- **Provided data**
===============

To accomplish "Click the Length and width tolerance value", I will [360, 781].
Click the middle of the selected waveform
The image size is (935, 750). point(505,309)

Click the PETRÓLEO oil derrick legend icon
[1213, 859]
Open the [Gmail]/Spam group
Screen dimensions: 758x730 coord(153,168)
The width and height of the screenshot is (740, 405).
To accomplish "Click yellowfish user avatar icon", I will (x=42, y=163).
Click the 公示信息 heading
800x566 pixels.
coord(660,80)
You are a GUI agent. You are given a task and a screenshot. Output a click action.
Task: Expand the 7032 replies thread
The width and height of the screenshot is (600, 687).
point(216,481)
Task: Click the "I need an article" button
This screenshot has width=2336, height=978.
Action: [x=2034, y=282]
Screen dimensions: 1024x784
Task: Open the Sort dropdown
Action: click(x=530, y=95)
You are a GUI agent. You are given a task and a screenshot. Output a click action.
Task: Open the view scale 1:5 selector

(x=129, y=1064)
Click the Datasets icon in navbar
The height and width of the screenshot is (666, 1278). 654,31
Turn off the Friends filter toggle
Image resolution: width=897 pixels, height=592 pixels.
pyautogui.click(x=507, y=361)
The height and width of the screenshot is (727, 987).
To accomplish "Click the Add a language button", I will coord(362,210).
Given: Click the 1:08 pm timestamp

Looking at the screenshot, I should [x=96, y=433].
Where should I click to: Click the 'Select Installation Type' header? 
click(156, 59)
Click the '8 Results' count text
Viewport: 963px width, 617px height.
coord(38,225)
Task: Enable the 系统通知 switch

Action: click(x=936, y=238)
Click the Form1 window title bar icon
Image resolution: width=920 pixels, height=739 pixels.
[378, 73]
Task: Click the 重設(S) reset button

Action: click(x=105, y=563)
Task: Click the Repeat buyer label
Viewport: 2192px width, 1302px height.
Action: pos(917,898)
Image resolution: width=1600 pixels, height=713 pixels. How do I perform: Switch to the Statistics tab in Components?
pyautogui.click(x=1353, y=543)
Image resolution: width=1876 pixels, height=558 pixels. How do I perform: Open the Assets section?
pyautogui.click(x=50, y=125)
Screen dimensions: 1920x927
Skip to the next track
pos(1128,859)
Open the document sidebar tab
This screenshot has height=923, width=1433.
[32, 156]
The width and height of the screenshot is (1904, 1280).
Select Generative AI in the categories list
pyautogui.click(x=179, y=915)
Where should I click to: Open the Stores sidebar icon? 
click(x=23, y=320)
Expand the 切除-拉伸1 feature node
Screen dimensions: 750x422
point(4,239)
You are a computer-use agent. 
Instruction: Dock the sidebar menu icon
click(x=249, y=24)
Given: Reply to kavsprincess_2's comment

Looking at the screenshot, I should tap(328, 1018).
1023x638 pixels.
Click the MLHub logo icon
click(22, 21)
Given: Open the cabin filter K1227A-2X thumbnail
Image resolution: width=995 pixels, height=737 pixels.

===============

- **Direction**
Pull out every line above that contains the word "filter".

- **Solution for this problem**
Turn off the Friends filter toggle
Given: Open the cabin filter K1227A-2X thumbnail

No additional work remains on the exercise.